-- BEGIN Extracted records --
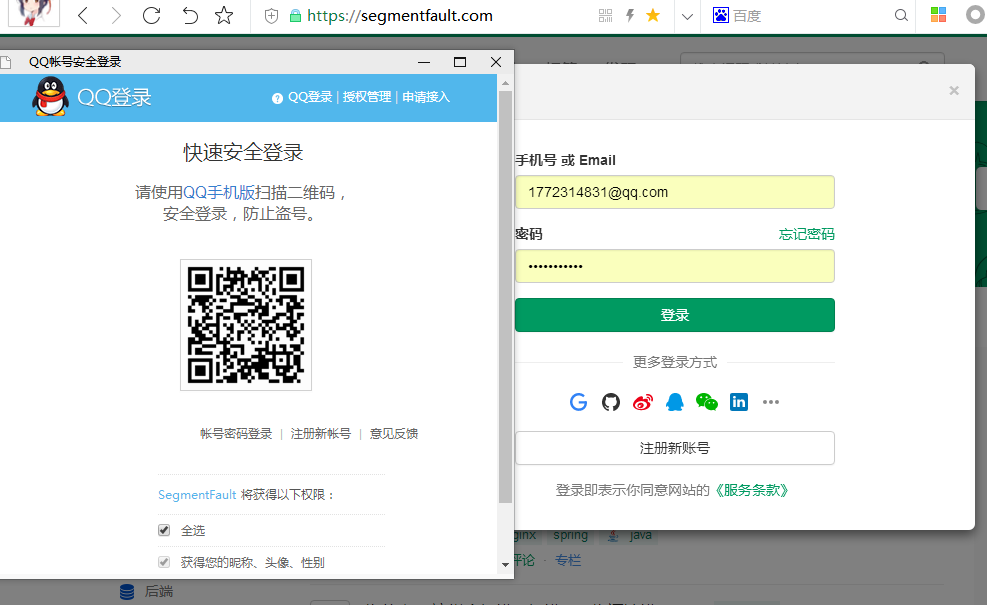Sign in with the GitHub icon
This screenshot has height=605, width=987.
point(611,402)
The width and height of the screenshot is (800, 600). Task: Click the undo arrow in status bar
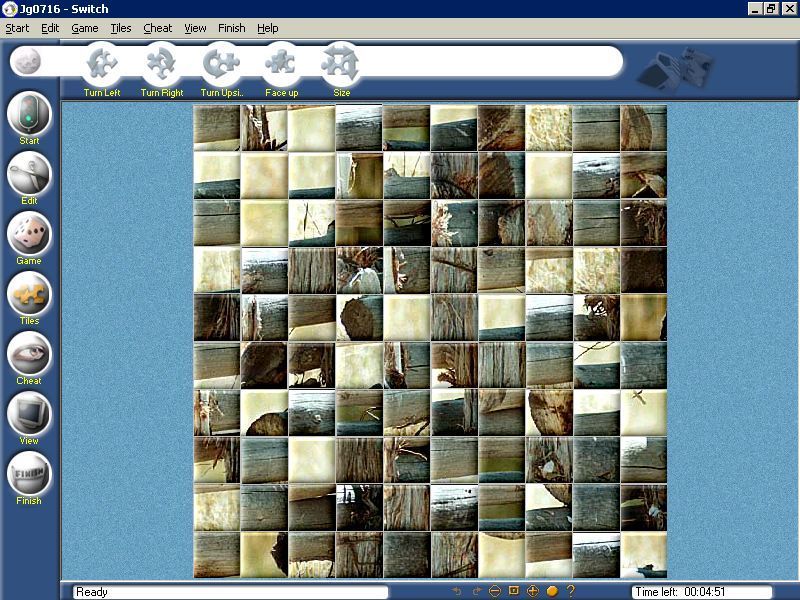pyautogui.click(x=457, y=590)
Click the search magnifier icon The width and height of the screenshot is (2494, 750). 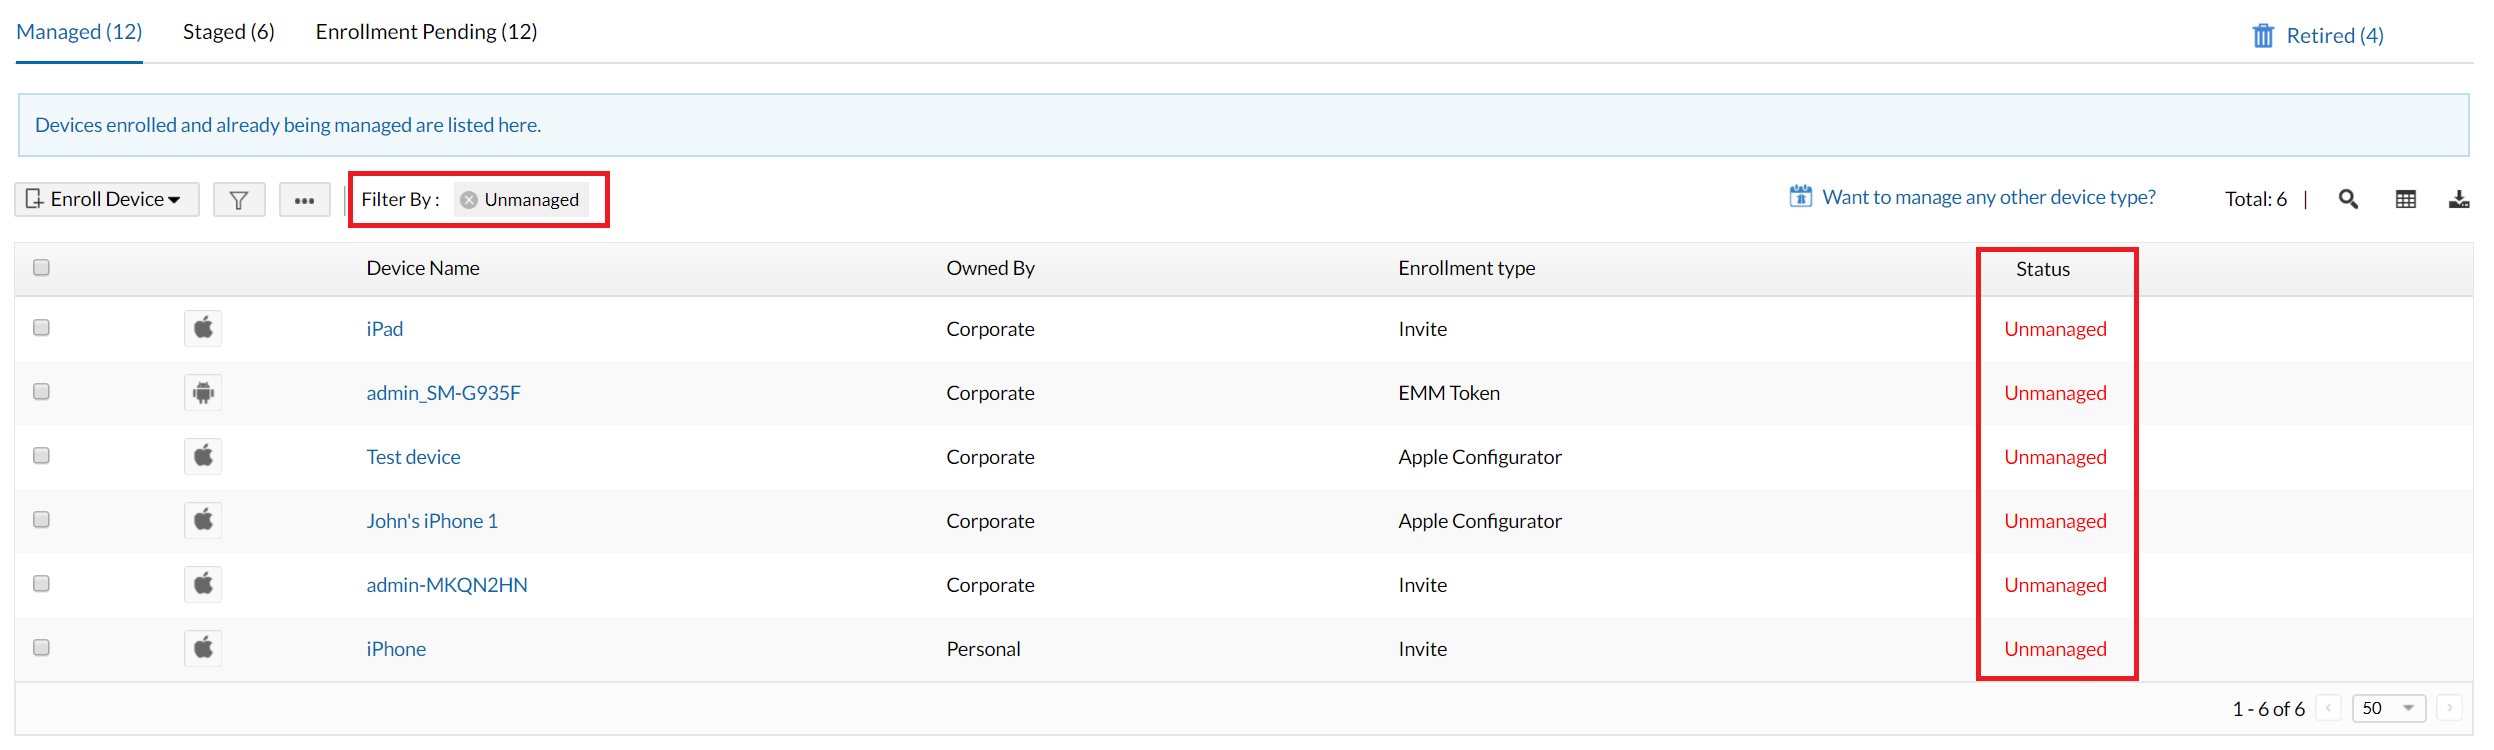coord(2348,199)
-- END Extracted records --
Please put the data, starting from the top and going on through the line with "pyautogui.click(x=457, y=590)", into a Markdown table with a Row column numbering each line and a Line column holding its text. Skip blank lines and keep the pictures out of the table.

■ Response to the exercise ■
| Row | Line |
|---|---|
| 1 | Sign in with the GitHub icon |
| 2 | This screenshot has height=605, width=987. |
| 3 | point(611,402) |
| 4 | The width and height of the screenshot is (800, 600). Task: Click the undo arrow in status bar |
| 5 | pyautogui.click(x=457, y=590) |